I'm happy to accept that others give more for birthdays.

OP posts:
Anothernew1 · 12/04/2019 12:11

OP said he was 6/7 when he got the colouring book not a toddler surely colouring books/materials are just part of everyday expenses of having a child and encouraging them to be creative.
I also think a wok should be a general household item.
My partner is the type to buy ridiculously practical items that people need as bday/xmas presents - I hate this for me presents should be a real treat and something you really want but wouldnt necessarily buy for yourself.

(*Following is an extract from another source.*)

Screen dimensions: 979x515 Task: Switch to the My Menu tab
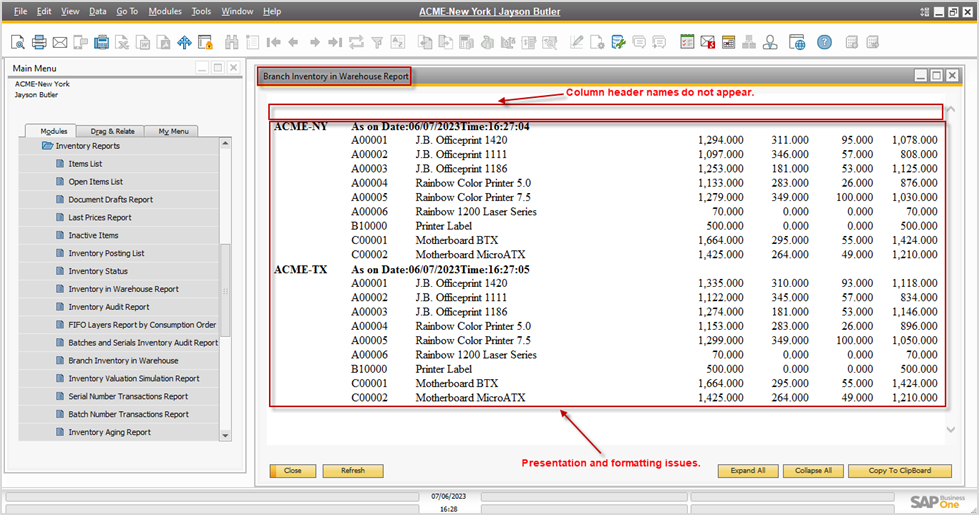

OwnerOfThatChocolateBar · 12/04/2019 12:11

Our little ones are only toddlers and I do get told I go overboard not just on their birthdays. Easter for example they get an Easter egg each in a personalised Easter crate with small toys and an outfit and just small bits they'll love but is full of goodies. DH has said it's ridiculous as I do this for everything even valentines for them. I know it's not just about stuff but I love to make them feel special.
So to me a colouring book and pencils is a mega stingy gift for your own child!

BlackInk · 12/04/2019 12:14

Christmas tends to be a full replacement of toys for the year

Shock Do people really do this?? Fully replace their children's toys once a year? My DC are 7 and 9 and they both still play with things they've had since they were babies, from time to time. Some of these things are special to them. Of course we get rid of broken toys and hand things that don't get played with to charity or friends with younger children - but this attitude sums up a whole lot that's wrong with the world...

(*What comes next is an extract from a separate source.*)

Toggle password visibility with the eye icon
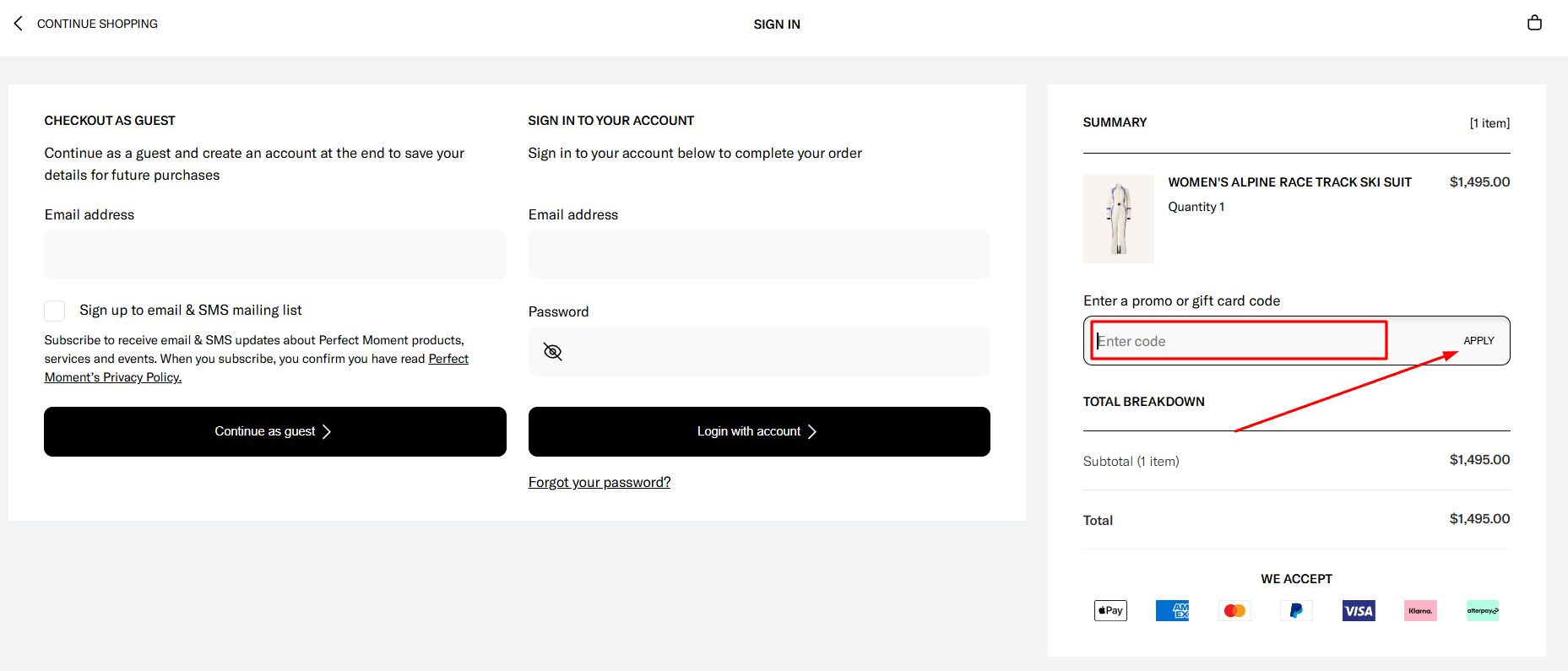 tap(552, 351)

RestingBitchFaced · 12/04/2019 12:32

A main present usually about £50, and a few smaller ones to open. They can choose either a party or a day out. DS (9) just had a trip to a trampoline park with two friends from school. They had McDonald's on the way home, and then stayed to play for the afternoon. Obviously he still had a little tea party with birthday cake etc too

FurrySlipperBoots · 12/04/2019 12:42

Every family does things differently. When we were children (in fact, even these days, even though I just turned 30!) my mum organised piles and piles of birthday presents. But we didn't get bought things for 'anyways' - I remember one school break she got us 3 a colouring book to share and that was really exciting because it just didn't happen in the normal way of things. We had presents on other big occasions - Easter, Christmas, en route for our holiday and for half birthdays, which we celebrated, but otherwise we made do with what we already had and that was fine.

OP if what you're getting is within the normal range for you as a family what's wrong with that? Your DS won't feel hurt will he, and presumably he has earning power now, or soon will at 15, so he can save and buy things he wants for himself.

flabbythighs · 12/04/2019 12:46

I think the OP is getting an unnecessary hard time from some posters , she has bought her son presents he wanted and asked for , he obviously likes cooking and this is reflected in some of the presents he has received , which is a lot more thoughtful than simply buying a load of junk for buying a pile of presents sake . It's also good to remember some people are less materialistic than others .

kerkyra · 12/04/2019 12:52

wow,some very indulged children on this thread.

If child likes a wok,then that's a great birthday present. I remember my friend buying her twins trainers for their birthday,as they didn't have any. They were over the moon.

My 11yr old is happy with a twenty pound note and a cake.

Imadehimlikethat · 12/04/2019 12:55

The number of presents doesn't matter. One tatty used colouring book, one state of the art X Box. Totally different budgets.

I have to say buying a 7 yo just a colouring book and crayons does seem..minimalistic. I'd prob set a min budget, get the colouring book and a few smaller things - doctor who socks etc. But you don't need to spend £5k in 300 presents just to placate strangers on the Internet OP.

DH would have been happy with the expensive comic at that age, and it's a reasonable budget. If the kid really wanted a wok, then why can't he have one. I'd just make sure it isn't used by other people.